--- Begin RECORDS SUPPLIED ---
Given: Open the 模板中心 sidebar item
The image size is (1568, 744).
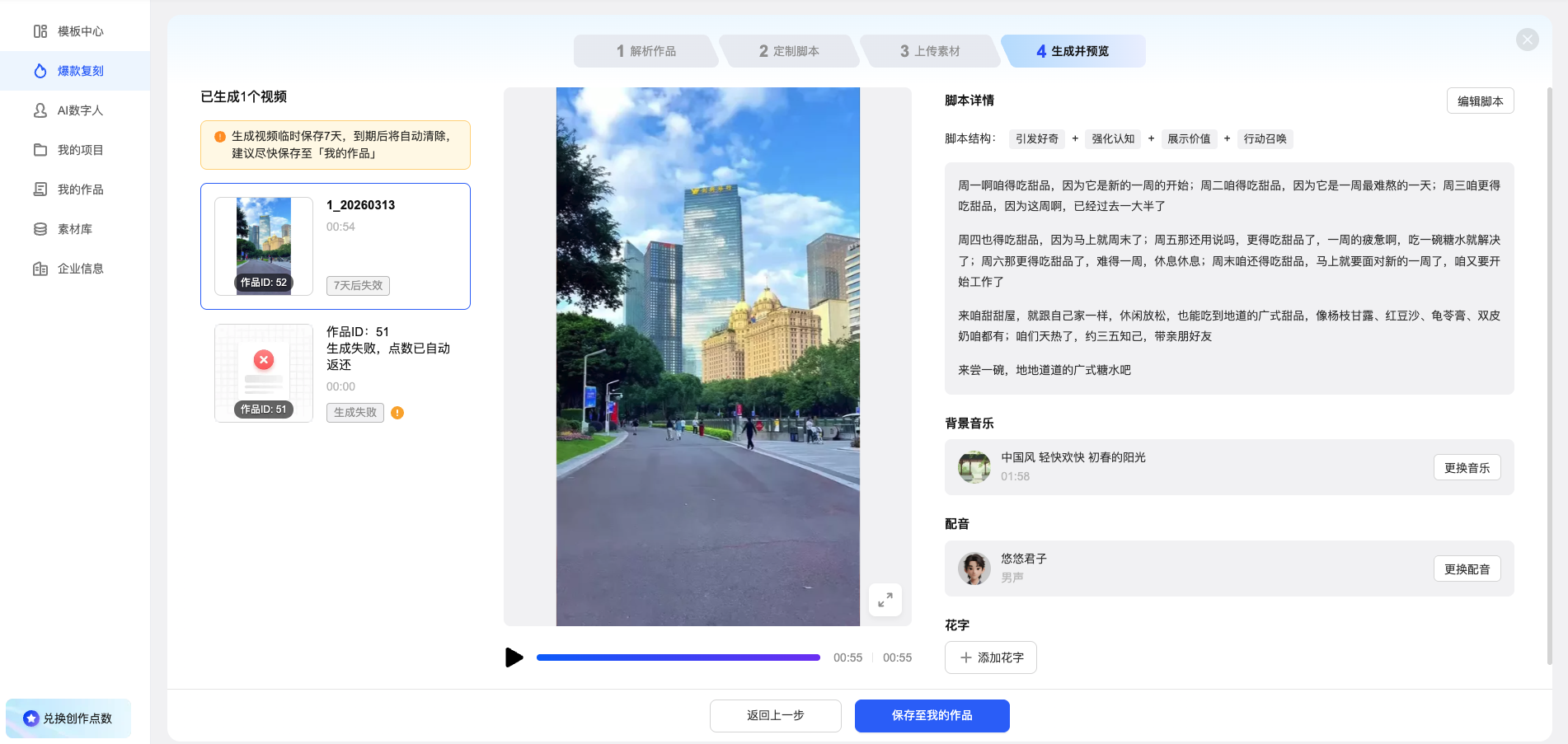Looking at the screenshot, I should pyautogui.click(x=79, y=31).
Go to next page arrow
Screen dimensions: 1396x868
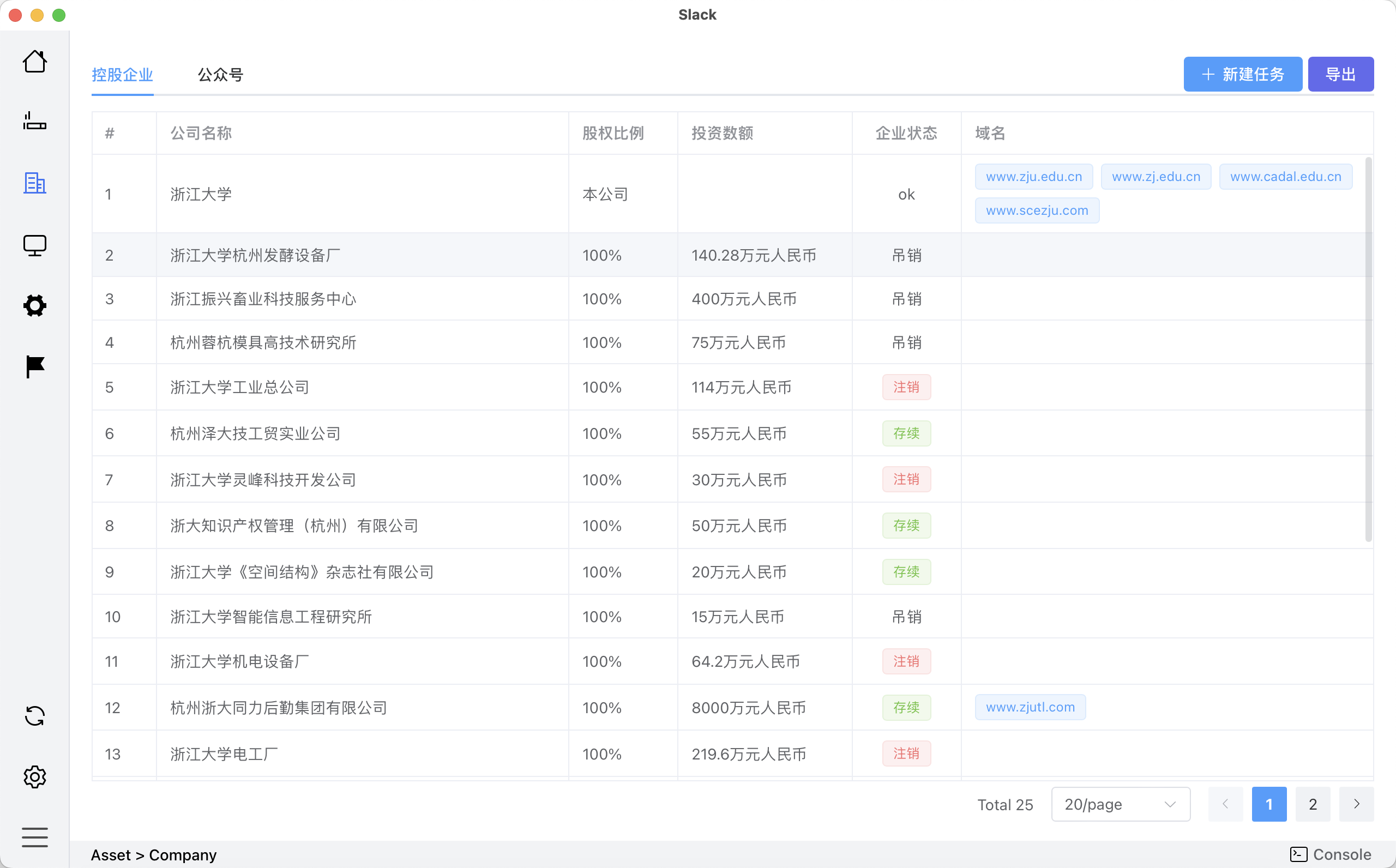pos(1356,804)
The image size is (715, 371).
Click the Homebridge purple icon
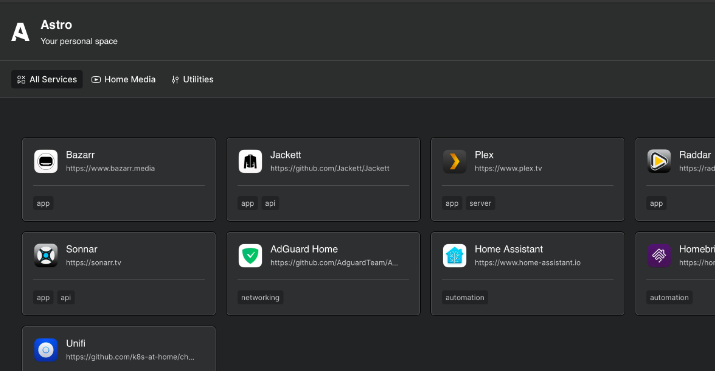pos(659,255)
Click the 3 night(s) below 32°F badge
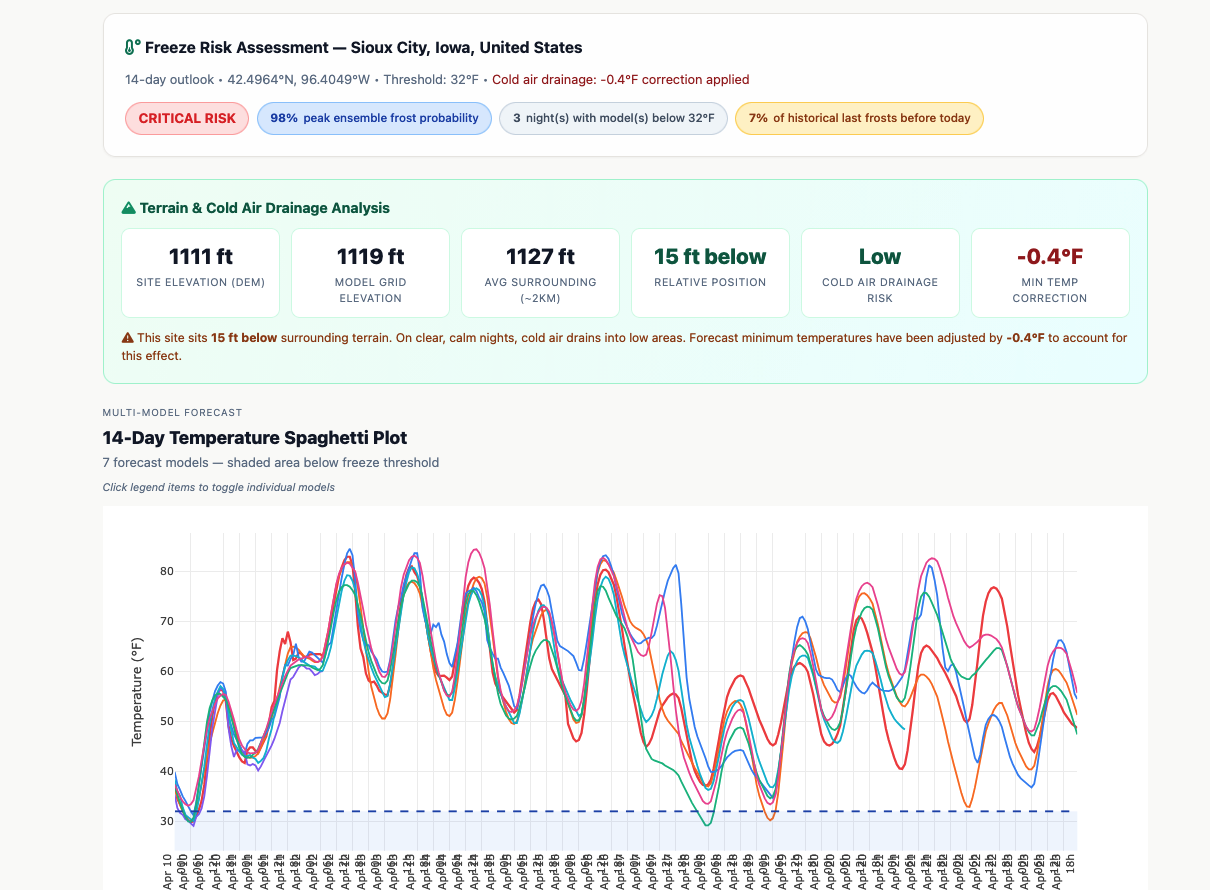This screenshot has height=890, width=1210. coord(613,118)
--- End RECORDS SUPPLIED ---
Arrange the data above as a JSON list of strings, one string per line, with blank lines left out. Leave the pictures out of the answer.

[
  "Given: Open the 模板中心 sidebar item",
  "The image size is (1568, 744).",
  "Looking at the screenshot, I should pyautogui.click(x=79, y=31).",
  "Go to next page arrow",
  "Screen dimensions: 1396x868",
  "pos(1356,804)",
  "The image size is (715, 371).",
  "Click the Homebridge purple icon",
  "pos(659,255)",
  "Click the 3 night(s) below 32°F badge",
  "This screenshot has height=890, width=1210. coord(613,118)"
]